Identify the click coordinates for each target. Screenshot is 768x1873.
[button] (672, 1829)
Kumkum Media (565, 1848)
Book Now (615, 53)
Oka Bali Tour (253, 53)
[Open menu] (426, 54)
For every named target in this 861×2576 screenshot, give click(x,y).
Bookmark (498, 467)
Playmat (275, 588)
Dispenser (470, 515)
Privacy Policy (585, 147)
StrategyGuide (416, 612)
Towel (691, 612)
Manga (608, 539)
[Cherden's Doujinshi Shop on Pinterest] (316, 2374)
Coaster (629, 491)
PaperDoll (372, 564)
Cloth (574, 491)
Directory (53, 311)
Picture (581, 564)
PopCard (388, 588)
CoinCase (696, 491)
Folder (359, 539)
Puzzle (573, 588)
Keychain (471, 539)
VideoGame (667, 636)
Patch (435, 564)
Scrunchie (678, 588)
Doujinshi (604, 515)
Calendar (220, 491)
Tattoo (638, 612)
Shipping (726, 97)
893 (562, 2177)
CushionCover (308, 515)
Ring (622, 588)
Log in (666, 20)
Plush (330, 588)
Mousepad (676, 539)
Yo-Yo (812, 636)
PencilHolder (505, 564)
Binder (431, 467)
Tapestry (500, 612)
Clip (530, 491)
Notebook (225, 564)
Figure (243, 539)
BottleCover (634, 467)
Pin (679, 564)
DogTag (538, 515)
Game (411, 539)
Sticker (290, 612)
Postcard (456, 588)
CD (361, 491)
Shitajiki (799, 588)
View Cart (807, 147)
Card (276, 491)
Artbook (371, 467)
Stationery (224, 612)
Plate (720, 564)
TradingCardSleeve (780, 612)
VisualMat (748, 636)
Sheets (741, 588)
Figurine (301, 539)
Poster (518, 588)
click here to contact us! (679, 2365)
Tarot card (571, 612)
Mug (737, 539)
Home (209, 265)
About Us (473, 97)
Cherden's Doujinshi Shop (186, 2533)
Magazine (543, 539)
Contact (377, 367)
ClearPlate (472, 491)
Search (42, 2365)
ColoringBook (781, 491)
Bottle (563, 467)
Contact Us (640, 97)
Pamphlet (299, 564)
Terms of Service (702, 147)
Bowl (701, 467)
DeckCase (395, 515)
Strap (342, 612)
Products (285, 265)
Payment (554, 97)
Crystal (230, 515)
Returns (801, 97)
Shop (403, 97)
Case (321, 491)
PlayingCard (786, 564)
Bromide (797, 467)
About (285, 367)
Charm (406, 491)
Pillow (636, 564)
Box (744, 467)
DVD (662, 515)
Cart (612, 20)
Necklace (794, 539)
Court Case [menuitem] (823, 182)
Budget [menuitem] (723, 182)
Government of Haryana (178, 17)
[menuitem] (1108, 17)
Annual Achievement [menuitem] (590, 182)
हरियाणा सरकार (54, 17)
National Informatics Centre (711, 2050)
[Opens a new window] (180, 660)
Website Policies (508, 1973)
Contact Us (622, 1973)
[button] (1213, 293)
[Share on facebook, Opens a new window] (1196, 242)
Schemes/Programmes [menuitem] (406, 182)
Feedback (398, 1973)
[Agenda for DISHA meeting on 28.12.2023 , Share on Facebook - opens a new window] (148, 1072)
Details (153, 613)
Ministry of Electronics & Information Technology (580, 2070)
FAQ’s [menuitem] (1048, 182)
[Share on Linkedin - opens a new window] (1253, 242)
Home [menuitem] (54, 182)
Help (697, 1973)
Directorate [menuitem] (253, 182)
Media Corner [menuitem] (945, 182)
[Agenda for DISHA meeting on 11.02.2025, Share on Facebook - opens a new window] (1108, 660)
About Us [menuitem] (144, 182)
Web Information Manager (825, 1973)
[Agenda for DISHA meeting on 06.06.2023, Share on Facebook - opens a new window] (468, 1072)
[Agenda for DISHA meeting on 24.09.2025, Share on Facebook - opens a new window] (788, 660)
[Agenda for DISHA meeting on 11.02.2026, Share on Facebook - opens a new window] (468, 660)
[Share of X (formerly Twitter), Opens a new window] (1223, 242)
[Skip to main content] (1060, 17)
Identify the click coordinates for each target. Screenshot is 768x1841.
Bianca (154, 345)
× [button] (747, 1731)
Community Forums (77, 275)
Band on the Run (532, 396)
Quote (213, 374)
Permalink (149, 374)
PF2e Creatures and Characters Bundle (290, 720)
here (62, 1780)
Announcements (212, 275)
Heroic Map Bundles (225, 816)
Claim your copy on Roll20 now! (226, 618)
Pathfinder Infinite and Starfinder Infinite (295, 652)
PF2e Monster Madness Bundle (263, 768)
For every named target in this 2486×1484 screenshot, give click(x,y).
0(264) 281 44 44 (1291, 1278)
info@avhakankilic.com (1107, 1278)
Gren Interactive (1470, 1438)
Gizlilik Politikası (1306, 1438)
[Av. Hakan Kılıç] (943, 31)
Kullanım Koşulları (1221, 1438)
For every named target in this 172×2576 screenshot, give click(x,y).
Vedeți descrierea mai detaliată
◇ ◇ ◇ ◇
● WORK INSTRUCTIONS
I'd like the lines above from the one with "Cloth (574, 491)" up to and including the one with "Plush (330, 588)" copied exactly, with no other lines.

● WRITTEN ANSWER
Cloth (574, 491)
Directory (53, 311)
Picture (581, 564)
PopCard (388, 588)
CoinCase (696, 491)
Folder (359, 539)
Puzzle (573, 588)
Keychain (471, 539)
VideoGame (667, 636)
Patch (435, 564)
Scrunchie (678, 588)
Doujinshi (604, 515)
Calendar (220, 491)
Tattoo (638, 612)
Shipping (726, 97)
893 (562, 2177)
CushionCover (308, 515)
Ring (622, 588)
Log in (666, 20)
Plush (330, 588)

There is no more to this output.